* _Task prompt_: Each line of the data has to be transcribed exactly.

*** Opening of Entries shown ***

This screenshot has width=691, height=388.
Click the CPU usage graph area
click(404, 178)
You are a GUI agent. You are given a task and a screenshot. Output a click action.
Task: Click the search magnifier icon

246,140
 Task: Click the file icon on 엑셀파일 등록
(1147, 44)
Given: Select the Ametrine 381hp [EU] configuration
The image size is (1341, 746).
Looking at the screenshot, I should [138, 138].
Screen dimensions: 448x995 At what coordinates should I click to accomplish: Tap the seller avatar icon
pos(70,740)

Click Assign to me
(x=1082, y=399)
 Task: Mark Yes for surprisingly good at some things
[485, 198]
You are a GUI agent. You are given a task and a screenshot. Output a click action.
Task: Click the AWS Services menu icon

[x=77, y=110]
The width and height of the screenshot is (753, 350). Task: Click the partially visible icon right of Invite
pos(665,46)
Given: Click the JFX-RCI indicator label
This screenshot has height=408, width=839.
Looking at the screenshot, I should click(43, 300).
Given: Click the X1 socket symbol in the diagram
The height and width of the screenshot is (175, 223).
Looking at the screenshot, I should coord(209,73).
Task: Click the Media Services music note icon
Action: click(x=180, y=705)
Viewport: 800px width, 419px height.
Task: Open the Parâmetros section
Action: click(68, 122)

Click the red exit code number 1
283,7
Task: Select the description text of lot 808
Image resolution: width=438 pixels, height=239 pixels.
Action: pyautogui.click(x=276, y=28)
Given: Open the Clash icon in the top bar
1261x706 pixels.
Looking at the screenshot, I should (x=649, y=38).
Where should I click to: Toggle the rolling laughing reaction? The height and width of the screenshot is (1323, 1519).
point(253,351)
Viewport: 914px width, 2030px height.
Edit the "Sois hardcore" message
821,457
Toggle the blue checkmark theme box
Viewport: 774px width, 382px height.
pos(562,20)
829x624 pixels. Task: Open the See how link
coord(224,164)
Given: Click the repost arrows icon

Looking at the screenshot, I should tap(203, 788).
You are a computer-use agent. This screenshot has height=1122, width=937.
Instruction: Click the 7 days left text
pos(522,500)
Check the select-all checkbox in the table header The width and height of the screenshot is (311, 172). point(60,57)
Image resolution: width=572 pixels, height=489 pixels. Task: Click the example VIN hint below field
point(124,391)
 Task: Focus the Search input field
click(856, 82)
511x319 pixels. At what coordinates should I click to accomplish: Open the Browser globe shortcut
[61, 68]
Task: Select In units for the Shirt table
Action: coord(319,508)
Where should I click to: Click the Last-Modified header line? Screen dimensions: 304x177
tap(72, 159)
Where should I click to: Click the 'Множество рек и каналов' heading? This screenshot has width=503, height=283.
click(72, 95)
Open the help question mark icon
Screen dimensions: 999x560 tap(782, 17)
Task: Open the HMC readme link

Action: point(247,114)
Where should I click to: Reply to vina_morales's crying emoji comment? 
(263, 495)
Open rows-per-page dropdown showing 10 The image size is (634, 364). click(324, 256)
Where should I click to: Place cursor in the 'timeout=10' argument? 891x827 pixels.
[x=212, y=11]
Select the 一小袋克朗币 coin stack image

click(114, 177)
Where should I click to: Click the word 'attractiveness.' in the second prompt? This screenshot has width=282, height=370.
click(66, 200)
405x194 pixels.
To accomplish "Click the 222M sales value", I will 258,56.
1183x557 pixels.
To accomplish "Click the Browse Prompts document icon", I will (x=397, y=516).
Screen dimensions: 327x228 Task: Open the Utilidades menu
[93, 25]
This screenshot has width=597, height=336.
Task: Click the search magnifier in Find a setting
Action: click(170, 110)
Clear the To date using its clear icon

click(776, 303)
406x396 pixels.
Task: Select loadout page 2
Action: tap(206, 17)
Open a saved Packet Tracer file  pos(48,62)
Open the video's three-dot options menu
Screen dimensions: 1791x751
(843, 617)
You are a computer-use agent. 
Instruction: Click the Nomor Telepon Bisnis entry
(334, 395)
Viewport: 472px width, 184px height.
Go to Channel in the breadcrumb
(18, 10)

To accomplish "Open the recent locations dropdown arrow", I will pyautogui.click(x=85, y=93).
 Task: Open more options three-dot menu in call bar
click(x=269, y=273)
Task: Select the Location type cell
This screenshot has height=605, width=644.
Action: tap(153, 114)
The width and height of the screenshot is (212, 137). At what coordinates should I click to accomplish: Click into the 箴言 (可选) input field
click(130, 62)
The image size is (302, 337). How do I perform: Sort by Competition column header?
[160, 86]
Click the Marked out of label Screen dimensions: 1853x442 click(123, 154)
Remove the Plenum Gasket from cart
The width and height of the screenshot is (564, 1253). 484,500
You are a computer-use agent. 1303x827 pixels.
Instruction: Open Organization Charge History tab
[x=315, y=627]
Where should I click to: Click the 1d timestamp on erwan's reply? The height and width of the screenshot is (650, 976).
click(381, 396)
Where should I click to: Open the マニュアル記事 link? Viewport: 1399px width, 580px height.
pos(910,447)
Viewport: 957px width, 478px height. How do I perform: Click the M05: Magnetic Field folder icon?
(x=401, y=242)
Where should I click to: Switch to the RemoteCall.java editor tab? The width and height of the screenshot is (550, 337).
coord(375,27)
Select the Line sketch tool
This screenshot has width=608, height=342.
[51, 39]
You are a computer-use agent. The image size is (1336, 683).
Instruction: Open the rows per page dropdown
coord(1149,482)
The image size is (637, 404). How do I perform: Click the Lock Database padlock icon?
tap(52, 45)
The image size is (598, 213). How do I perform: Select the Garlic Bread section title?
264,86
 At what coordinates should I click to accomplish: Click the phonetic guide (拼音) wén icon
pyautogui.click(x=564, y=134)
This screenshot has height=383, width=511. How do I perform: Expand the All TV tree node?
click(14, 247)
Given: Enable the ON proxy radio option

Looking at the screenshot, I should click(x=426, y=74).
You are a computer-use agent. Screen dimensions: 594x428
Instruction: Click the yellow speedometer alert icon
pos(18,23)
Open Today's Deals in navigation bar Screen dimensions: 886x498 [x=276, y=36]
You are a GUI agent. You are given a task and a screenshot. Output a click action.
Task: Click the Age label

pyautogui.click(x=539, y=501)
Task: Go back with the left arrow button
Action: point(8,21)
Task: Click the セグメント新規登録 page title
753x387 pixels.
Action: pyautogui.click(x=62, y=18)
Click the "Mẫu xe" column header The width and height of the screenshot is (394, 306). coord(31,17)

*** Close of Entries shown ***

* _Finished task_:
This screenshot has width=691, height=388.
Click the CPU usage graph area
click(404, 178)
You are a GUI agent. You are given a task and a screenshot. Output a click action.
Task: Click the search magnifier icon

246,140
 Task: Click the file icon on 엑셀파일 등록
(1147, 44)
Given: Select the Ametrine 381hp [EU] configuration
The image size is (1341, 746).
Looking at the screenshot, I should [138, 138].
Screen dimensions: 448x995 At what coordinates should I click to accomplish: Tap the seller avatar icon
pos(70,740)

Click Assign to me
(x=1082, y=399)
 Task: Mark Yes for surprisingly good at some things
[485, 198]
You are a GUI agent. You are given a task and a screenshot. Output a click action.
Task: Click the AWS Services menu icon

[x=77, y=110]
The width and height of the screenshot is (753, 350). Task: Click the partially visible icon right of Invite
pos(665,46)
Given: Click the JFX-RCI indicator label
This screenshot has height=408, width=839.
Looking at the screenshot, I should click(43, 300).
Given: Click the X1 socket symbol in the diagram
The height and width of the screenshot is (175, 223).
Looking at the screenshot, I should coord(209,73).
Task: Click the Media Services music note icon
Action: click(x=180, y=705)
Viewport: 800px width, 419px height.
Task: Open the Parâmetros section
Action: click(68, 122)

Click the red exit code number 1
283,7
Task: Select the description text of lot 808
Image resolution: width=438 pixels, height=239 pixels.
Action: pyautogui.click(x=276, y=28)
Given: Open the Clash icon in the top bar
1261x706 pixels.
Looking at the screenshot, I should (x=649, y=38).
Where should I click to: Toggle the rolling laughing reaction? The height and width of the screenshot is (1323, 1519).
point(253,351)
Viewport: 914px width, 2030px height.
Edit the "Sois hardcore" message
821,457
Toggle the blue checkmark theme box
Viewport: 774px width, 382px height.
pos(562,20)
829x624 pixels. Task: Open the See how link
coord(224,164)
Given: Click the repost arrows icon

Looking at the screenshot, I should tap(203, 788).
You are a computer-use agent. This screenshot has height=1122, width=937.
Instruction: Click the 7 days left text
pos(522,500)
Check the select-all checkbox in the table header The width and height of the screenshot is (311, 172). point(60,57)
Image resolution: width=572 pixels, height=489 pixels. Task: Click the example VIN hint below field
point(124,391)
 Task: Focus the Search input field
click(856, 82)
511x319 pixels. At what coordinates should I click to accomplish: Open the Browser globe shortcut
[61, 68]
Task: Select In units for the Shirt table
Action: coord(319,508)
Where should I click to: Click the Last-Modified header line? Screen dimensions: 304x177
tap(72, 159)
Where should I click to: Click the 'Множество рек и каналов' heading? This screenshot has width=503, height=283.
click(72, 95)
Open the help question mark icon
Screen dimensions: 999x560 tap(782, 17)
Task: Open the HMC readme link

Action: point(247,114)
Where should I click to: Reply to vina_morales's crying emoji comment? 
(263, 495)
Open rows-per-page dropdown showing 10 The image size is (634, 364). click(324, 256)
Where should I click to: Place cursor in the 'timeout=10' argument? 891x827 pixels.
[x=212, y=11]
Select the 一小袋克朗币 coin stack image

click(114, 177)
Where should I click to: Click the word 'attractiveness.' in the second prompt? This screenshot has width=282, height=370.
click(66, 200)
405x194 pixels.
To accomplish "Click the 222M sales value", I will 258,56.
1183x557 pixels.
To accomplish "Click the Browse Prompts document icon", I will (x=397, y=516).
Screen dimensions: 327x228 Task: Open the Utilidades menu
[93, 25]
This screenshot has width=597, height=336.
Task: Click the search magnifier in Find a setting
Action: click(170, 110)
Clear the To date using its clear icon

click(776, 303)
406x396 pixels.
Task: Select loadout page 2
Action: tap(206, 17)
Open a saved Packet Tracer file  pos(48,62)
Open the video's three-dot options menu
Screen dimensions: 1791x751
(843, 617)
You are a computer-use agent. 
Instruction: Click the Nomor Telepon Bisnis entry
(334, 395)
Viewport: 472px width, 184px height.
Go to Channel in the breadcrumb
(18, 10)

To accomplish "Open the recent locations dropdown arrow", I will pyautogui.click(x=85, y=93).
 Task: Open more options three-dot menu in call bar
click(x=269, y=273)
Task: Select the Location type cell
This screenshot has height=605, width=644.
Action: tap(153, 114)
The width and height of the screenshot is (212, 137). At what coordinates should I click to accomplish: Click into the 箴言 (可选) input field
click(130, 62)
The image size is (302, 337). How do I perform: Sort by Competition column header?
[160, 86]
Click the Marked out of label Screen dimensions: 1853x442 click(123, 154)
Remove the Plenum Gasket from cart
The width and height of the screenshot is (564, 1253). 484,500
You are a computer-use agent. 1303x827 pixels.
Instruction: Open Organization Charge History tab
[x=315, y=627]
Where should I click to: Click the 1d timestamp on erwan's reply? The height and width of the screenshot is (650, 976).
click(381, 396)
Where should I click to: Open the マニュアル記事 link? Viewport: 1399px width, 580px height.
pos(910,447)
Viewport: 957px width, 478px height. How do I perform: Click the M05: Magnetic Field folder icon?
(x=401, y=242)
Where should I click to: Switch to the RemoteCall.java editor tab? The width and height of the screenshot is (550, 337).
coord(375,27)
Select the Line sketch tool
This screenshot has width=608, height=342.
[51, 39]
You are a computer-use agent. The image size is (1336, 683).
Instruction: Open the rows per page dropdown
coord(1149,482)
The image size is (637, 404). How do I perform: Click the Lock Database padlock icon?
tap(52, 45)
The image size is (598, 213). How do I perform: Select the Garlic Bread section title?
264,86
 At what coordinates should I click to accomplish: Click the phonetic guide (拼音) wén icon
pyautogui.click(x=564, y=134)
This screenshot has height=383, width=511. How do I perform: Expand the All TV tree node?
click(14, 247)
Given: Enable the ON proxy radio option

Looking at the screenshot, I should click(x=426, y=74).
You are a computer-use agent. Screen dimensions: 594x428
Instruction: Click the yellow speedometer alert icon
pos(18,23)
Open Today's Deals in navigation bar Screen dimensions: 886x498 [x=276, y=36]
You are a GUI agent. You are given a task and a screenshot. Output a click action.
Task: Click the Age label

pyautogui.click(x=539, y=501)
Task: Go back with the left arrow button
Action: point(8,21)
Task: Click the セグメント新規登録 page title
753x387 pixels.
Action: pyautogui.click(x=62, y=18)
Click the "Mẫu xe" column header The width and height of the screenshot is (394, 306). coord(31,17)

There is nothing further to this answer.